Wed 11 Oct 2023 to Fri 22 Dec 2023
Artists: Hans Arp - Anthony Caro - Lucio Fontana - Adrian Ghenie - Hans Hartung - Abdoulaye Konaté - Georges Mathieu - Joan Mitchell - Pierre Soulages - Warlimpirrnga Tjapaltjarri - Lee Ufan - Zao Wou-Ki
Omer Tiroche Gallery presents Intercontinental Abstraction: Part 1. Bringing together works by a kaleidoscope of international artists, this is the first instalment of a two-part exhibition that celebrates the legacy of abstraction, spanning almost 75 years and across 5 continents. Featured artworks by artists such as, Abdoulaye Konaté, Georges Mathieu, Joan Mitchell, and Zao Wou-Ki, illustrate the far-reaching impact abstraction has had on art around world.
From the Renaissance until the mid-19th century, Western art was rooted in the principles of perspective, but the onset of the Industrial Revolution and the significant advancements in science and technology caused a drastic redirection for the Arts. Shifting economic and political dynamics allowed artists greater creative freedom, and as the 20th century progressed, abstraction gained traction as society grappled with the horrors of war and the darker aspects of human nature. Artists pushed to create a new art for the new world, leaving figuration behind.

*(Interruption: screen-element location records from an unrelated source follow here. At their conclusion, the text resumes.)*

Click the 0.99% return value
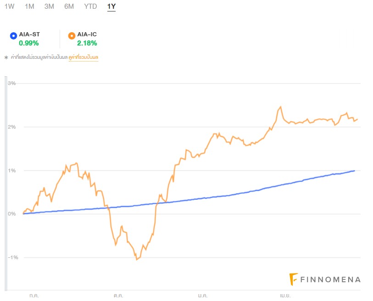pos(29,43)
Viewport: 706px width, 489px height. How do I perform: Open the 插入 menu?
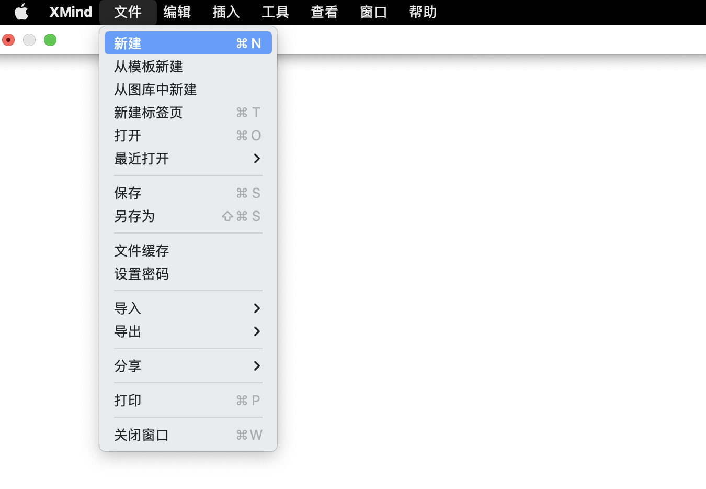[226, 12]
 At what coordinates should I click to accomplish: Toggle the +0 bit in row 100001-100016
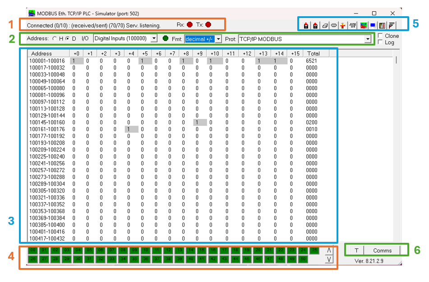(76, 61)
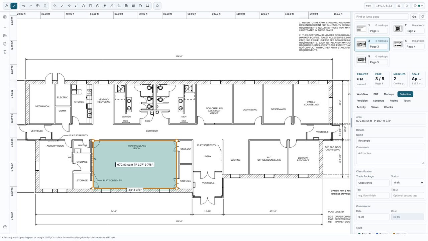
Task: Toggle dark mode moon icon
Action: [x=407, y=6]
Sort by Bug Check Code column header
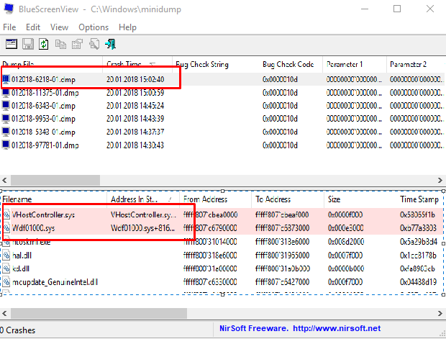Screen dimensions: 446x339 [x=288, y=65]
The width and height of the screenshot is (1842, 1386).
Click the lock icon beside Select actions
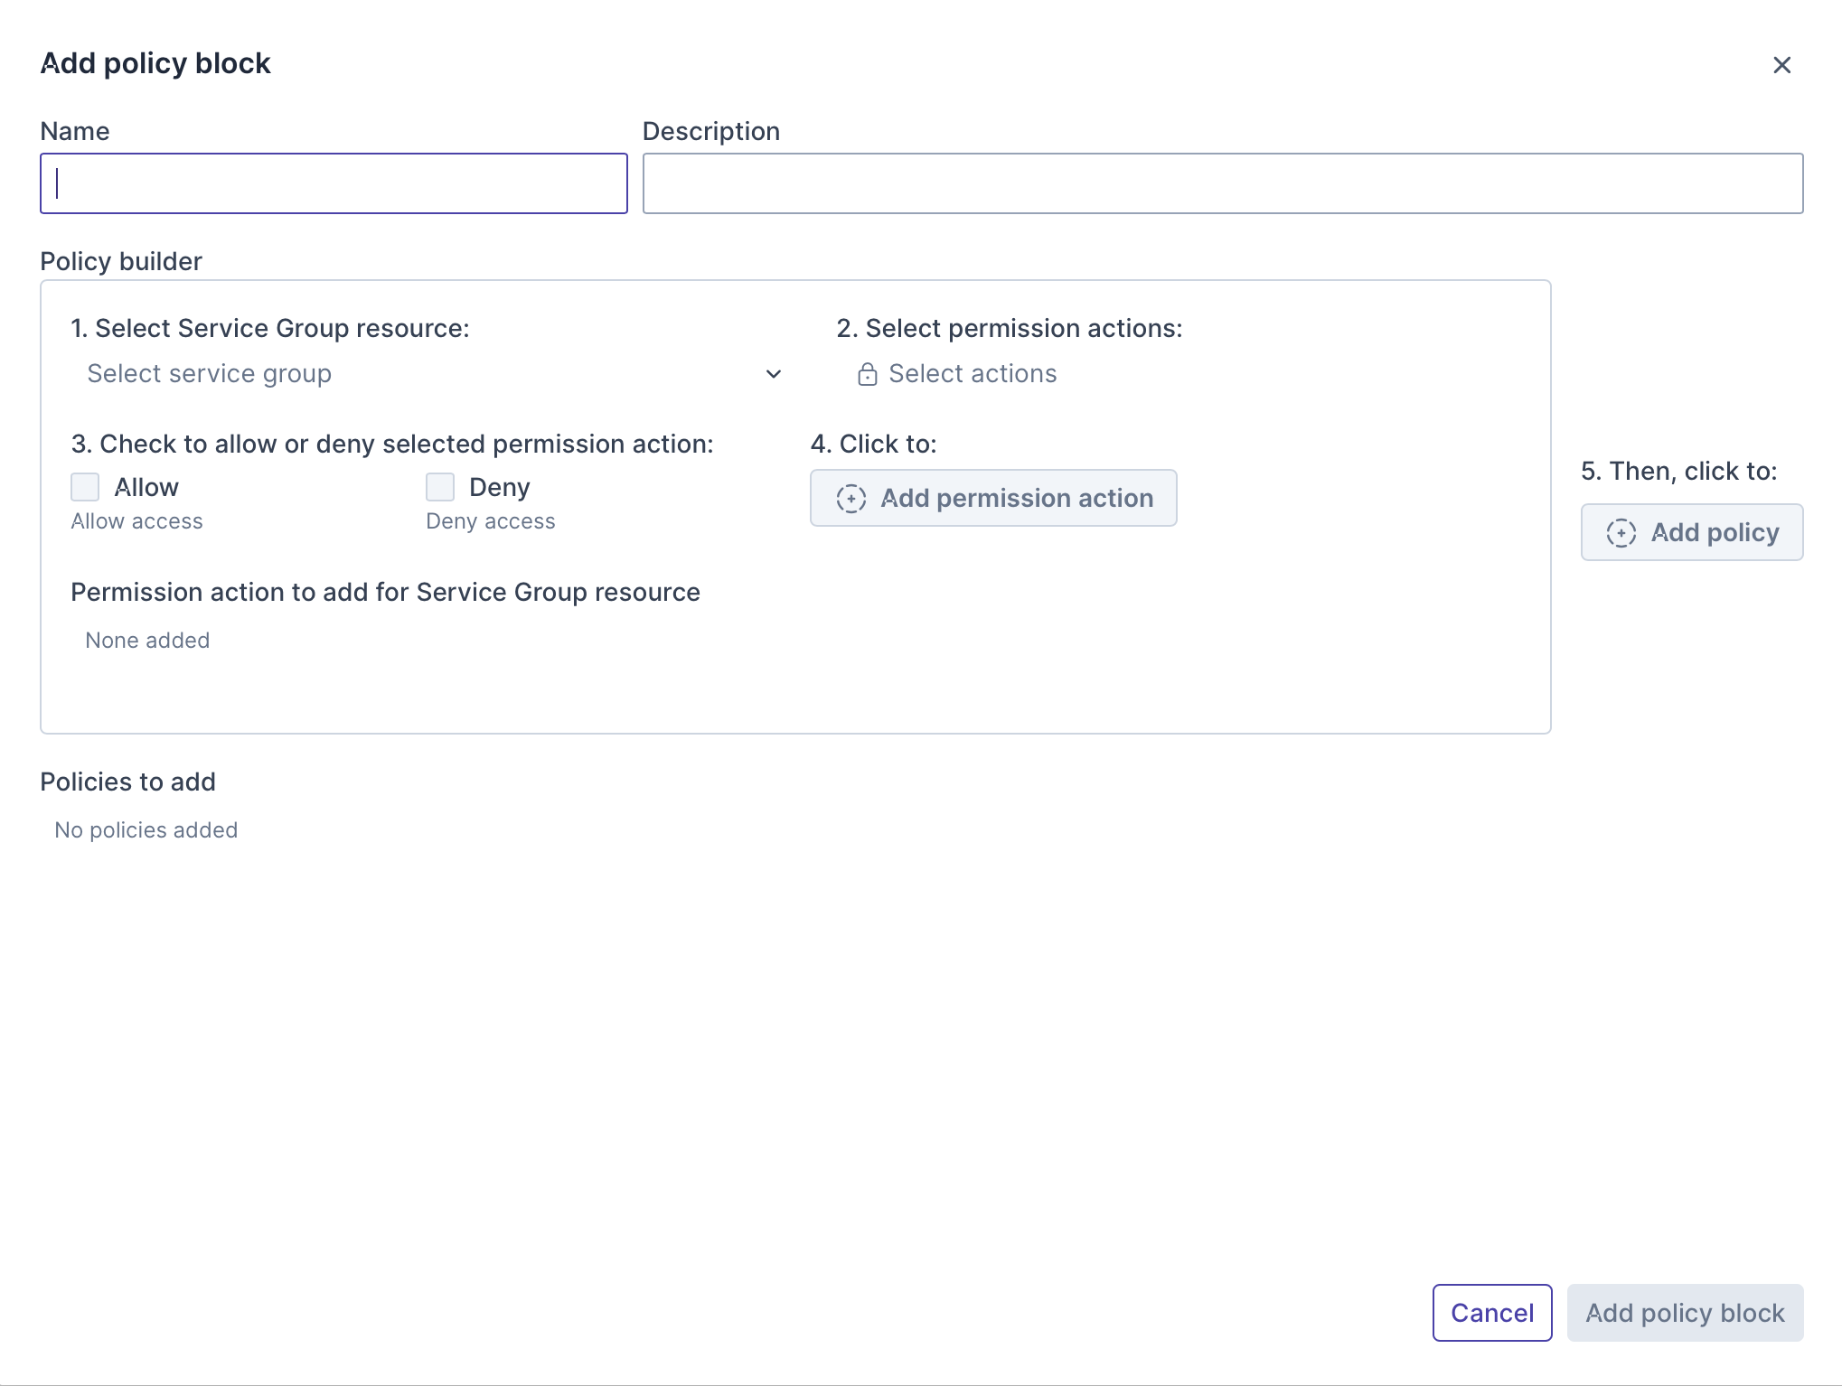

One such artist, Georges Mathieu, founded Lyrical Abstraction, a movement that emerged in Europe in the mid-20th century as a response to the upheaval and destruction caused by World War II. Rejecting pre-War styles such as Cubism and Surrealism, the movement was characterised by spontaneous, rapid execution, and the relentless pursuit of process and personal expression, as seen in Mathieu’s 1990 painting, Désaveu Intemporel.
Jean Arp sought to translate the principles of abstraction into three-dimensional space. Carved from marble, the sensuous, sweeping curves of Arp’s 1941 La Feuille toes the line between familiarity and ambiguity. Whilst the title translates to ‘The Leaf,” abstraction allowed Arp to push beyond mere representation.
The influence of the movement during the 20th century transcended geographical and cultural boundaries. Although pure abstraction is considered to have originated in the West, abstract tendencies in the East and beyond can be traced back to earlier periods. The cross-pollination between the East and West can be seen in Zao Wou-Ki’s 18.10.76. Frenzied markings, reminiscent of tree branches or mountain ranges found in medieval Song Dynasty landscape paintings, hover over a luminous colour field of yellows, blues, and greens, fusing traditional Chinese ink painting techniques with Western influences. Similarly, Malian artist Abdoulaye Konaté utilises the West African tradition of using textiles as a means of communication, creating vibrant, large-scale abstract tableaus that explore global socio-political and environmental issues.
Emerging as a response to a world in constant flux, abstraction provided artists with a universal language that captured the complexities of the modern era. It marked a major turning point in history, leaving behind a legacy of creative expression that continues to resonate today.